Last year, Arvind Narayanan and Sayash Kapoor published a now well-circulated essay, AI as Normal Technology. The essay is still popular, I think, primarily because people would like it to be true, myself included. It is a terrifying proposition to acknowledge how different AI may be from “normal” technology. However, acknowledge it we must –– the urgency of developing proper governance and technical progress on alignment cannot be overstated.
I think the essay has significant flaws. This response walks through the most important ones in an effort to demonstrate the importance of acknowledging the tremendous nature of the changes superintelligent AI may bring.
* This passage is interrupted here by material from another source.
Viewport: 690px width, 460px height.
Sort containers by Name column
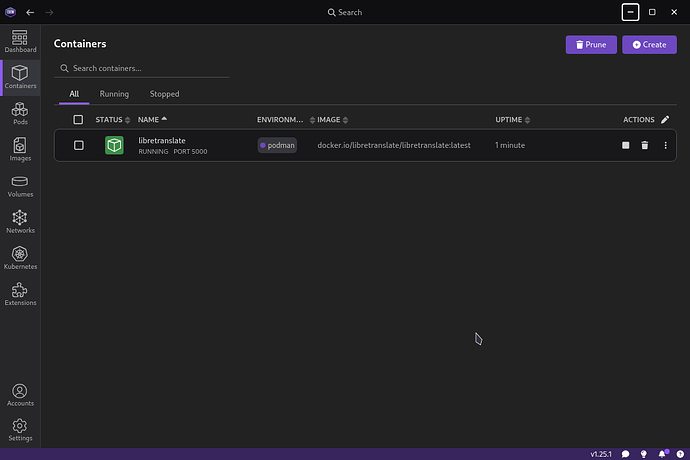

This is a linkpost, with minor modifications, for a blog post published yesterday. Post-publishing, I saw Scott Alexander's response and realized that I overlap with him substantially on some of the arguments. I'm posting regardless because where we overlap my response tends use alternative or updated examples. I also push on points that Alexander does not, including that biosecurity as the most concrete catastrophic risk, offering chess history as a parallel for how Narayanan and Kapoor's argument may age, and examining now-falsified or soon-to-be falsified empirical predictions in the essay about forecasting and persuasion. I invite pushback, particularly on the discussion of labor and how significant current uplift from models is.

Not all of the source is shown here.